PASSAGE TO READ.
= Beginning of Section =
There is a natural number n given and a table with 2n x 2n cells, which are all white. A and B play the following game. First A paints m of the cells in red. Then B chose n rows and n columns and paints the cells in them in black. A wins when there is at least one red cell left. Find the smallest possible value of m, for which A can win no matter how B plays.
This is an interesting problem from a Singaporean combinatorics and game theory textbook, but I don't know how to solve it.
Can you suggest a solution? Thank you in advance!
$m\leqslant 2n$ is not enough for A to win, because B can then choose the rows containing $n$ of A's red squares and the columns containing the rest of A's red squares.
$m=4n$ is enough: Denote the square where column $x$ crosses row $y$ by $(x, y)$, with $0\leqslant x, y<2n$. Let A choose $4n$ squares $P_0,\dots, P_{4n-1}$ with $P_{2i}=(i, i), P_{2i+1}=(i, i+1)$ except that $P_{4n-1}=(2n-1, 0)$. Interpret indices of $P$ modulo $4n$.
Use "line" to mean a row or a column. Then every line contains 2 red squares, so each line chosen by B blacks out at most 2 red squares not already blacked out. Thus the only way B can win is if each line they choose blacks out exactly 2 red squares not already blacked out, and does not black out any red square that is already blacked out. In each case these 2 red squares must be $P_j$, $P_{j+1}$ for some $j$.
In particular, B blacks $P_1$ by choosing either $x=0$, which also blacks $P_0$, or $y=1$, which also blacks $P_2$. In the former case, B can black $P_2$ only together with $P_3$, by choosing $x=1$; in the latter case, B can black $P_3$ only together with $P_4$, by choosing $y=2$. And so on. In each case, for B to black all $4n$ red squares they must choose $2n$ parallel lines. But the rules entail B choosing $n$ rows and $n$ columns. So in this case B cannot win, so A wins.
= End of Section =
PROBLEM TO WORK ON. Can you rewrite the game problem thread, beginning with the words "Can you suggest" and stopping after "of $P$ modulo $4n$.", with "red squares" updated to "red cells"? The data after this point comes from a different source.

RECORDED DATA.
= Beginning of Section =
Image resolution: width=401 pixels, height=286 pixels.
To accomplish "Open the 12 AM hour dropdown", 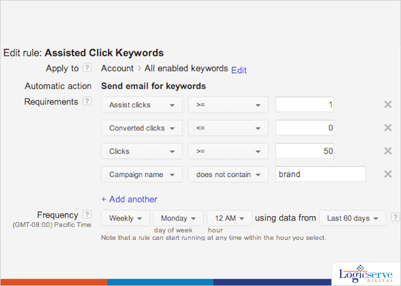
= End of Section =
REPLY.
Can you suggest a solution? Thank you in advance!
$m\leqslant 2n$ is not enough for A to win, because B can then choose the rows containing $n$ of A's red cells and the columns containing the rest of A's red cells.
$m=4n$ is enough: Denote the square where column $x$ crosses row $y$ by $(x, y)$, with $0\leqslant x, y<2n$. Let A choose $4n$ squares $P_0,\dots, P_{4n-1}$ with $P_{2i}=(i, i), P_{2i+1}=(i, i+1)$ except that $P_{4n-1}=(2n-1, 0)$. Interpret indices of $P$ modulo $4n$.